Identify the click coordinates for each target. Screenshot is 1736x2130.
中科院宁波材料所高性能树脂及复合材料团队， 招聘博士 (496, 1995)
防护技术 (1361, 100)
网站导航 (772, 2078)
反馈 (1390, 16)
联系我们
● ● ●
Go through the records above and write each one out again exactly.

** EXERCISE OUTPUT **
Identify the click coordinates for each target. Screenshot is 1736x2130.
中科院宁波材料所高性能树脂及复合材料团队， 招聘博士 (496, 1995)
防护技术 (1361, 100)
网站导航 (772, 2078)
反馈 (1390, 16)
联系我们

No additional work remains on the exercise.